Collins’ per 40 numbers were even more impressive, averaging an astounding 28.8 points, 14.8 rebounds and 2.4 blocks. Collins parlayed this success into quite a bit of hype going into the draft, projecting well as an athletic power forward who could jump out of the building.
Despite a successful combine and interviews, Collins slipped a bit to the 19th-overall selection taken by the Atlanta Hawks.
A member of a team in full-on rebuilding mode, Collins has been getting some solid run and has begun o show his talent.
However, Collins has still been slightly underutilized (he’s only started four games and has been averaging less than 25 minutes per game) and his stats on the surface don’t appear to be all that special — a solid 10.5 points and 6.9 rebounds per game. However, diving a little deeper is where we begin to see the potential that Collins has.

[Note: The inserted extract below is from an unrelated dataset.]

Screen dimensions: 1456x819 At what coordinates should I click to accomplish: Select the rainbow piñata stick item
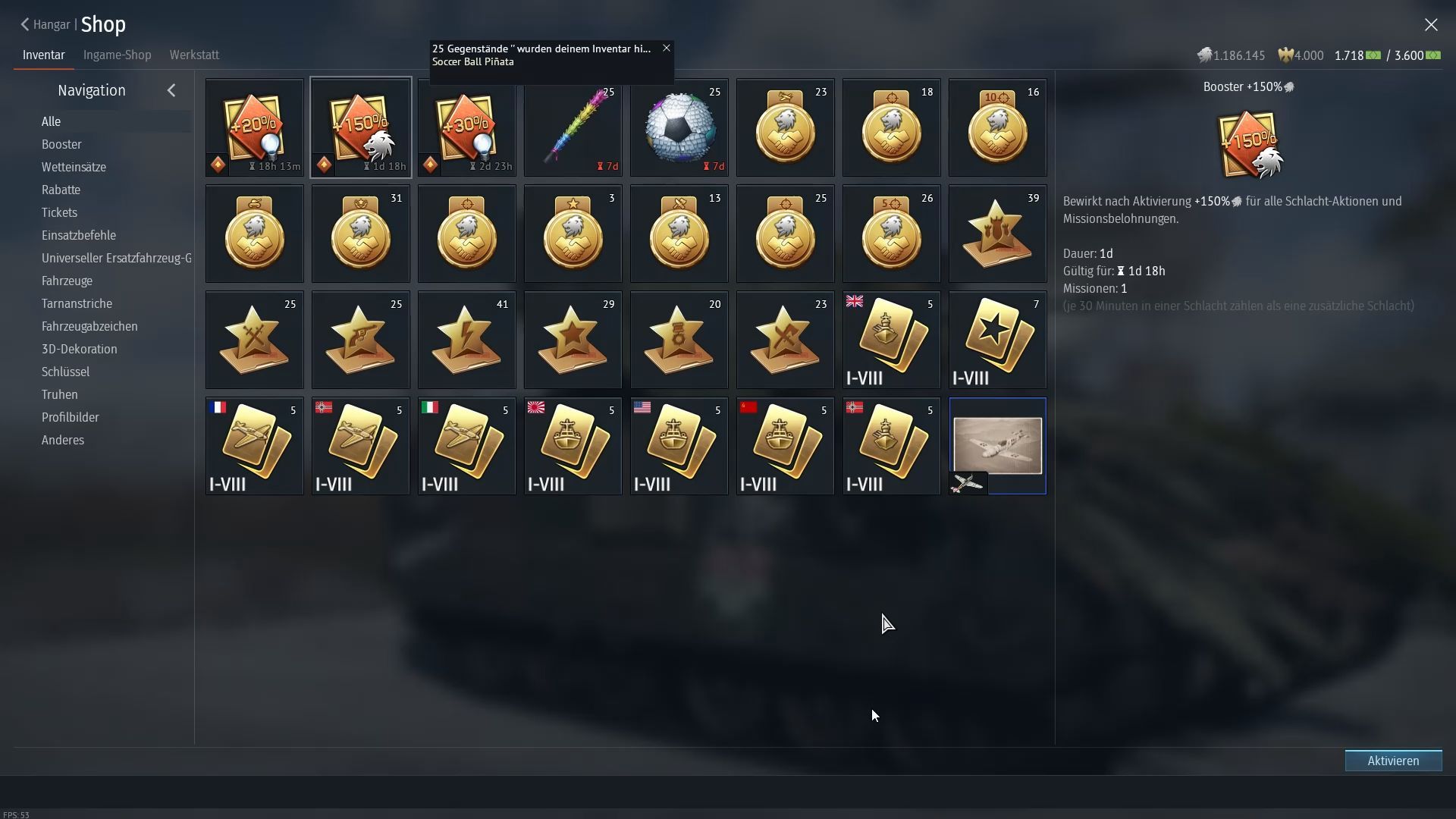[x=573, y=127]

Collins’ per 36 numbers is where he begins to shine. Averaging 17.1 points, 11 rebounds, a steal and two blocks per 36, Collins surpasses some of his most hyped rookie peers.
Jayson Tatum of the Boston Celtics is behind him in every offensive and defensive statistical counting stat in the per 36 numbers. Collins rests just behind Utah’s Donovan Mitchell, who is experiencing a breakout campaign.
Collins is already shooting 59 percent from the field, an absurd number for a rookie and, despite having never shot threes before this season, holds a more-than-respectable 37 percent since he is taking them in January.
Collins’ advanced numbers also tell a similar story. His BPM of 2.1 (box score plus minus, a new measure of a players’ contributions on the floor beyond just +/-), once again outpaces top rookies Jayson Tatum (1.4), Donovan Mitchell (0.7), Kyle Kuzma (-0.9) and sits just behind rookie leader Ben Simmons (3.2).
Collins’ usage rate of 19.2 percent (a measure of the percentage of the possessions that the player is used by the team while on the floor) is also at or below almost all of his peers. For comparison, Mitchell leads the pack with a usage rate of 28.2 percent and Simmons and Kuzma are close behind at 23.2 percent and and 22.3 percent, respectively.
Collins is not only keeping up with his peers, but he is doing just as much, if not more, with less opportunity to contribute to his team, both in terms of minutes played and in the amount of time the ball is in his hands.
Giving more opportunities. Collins within the Hawks offense will not only benefit the former Demon Deacon star but also the Atlanta Hawks in general. The more minutes that come Collins’ way, the more likely he will reach his full potential and hopefully turn into a genuine NBA star.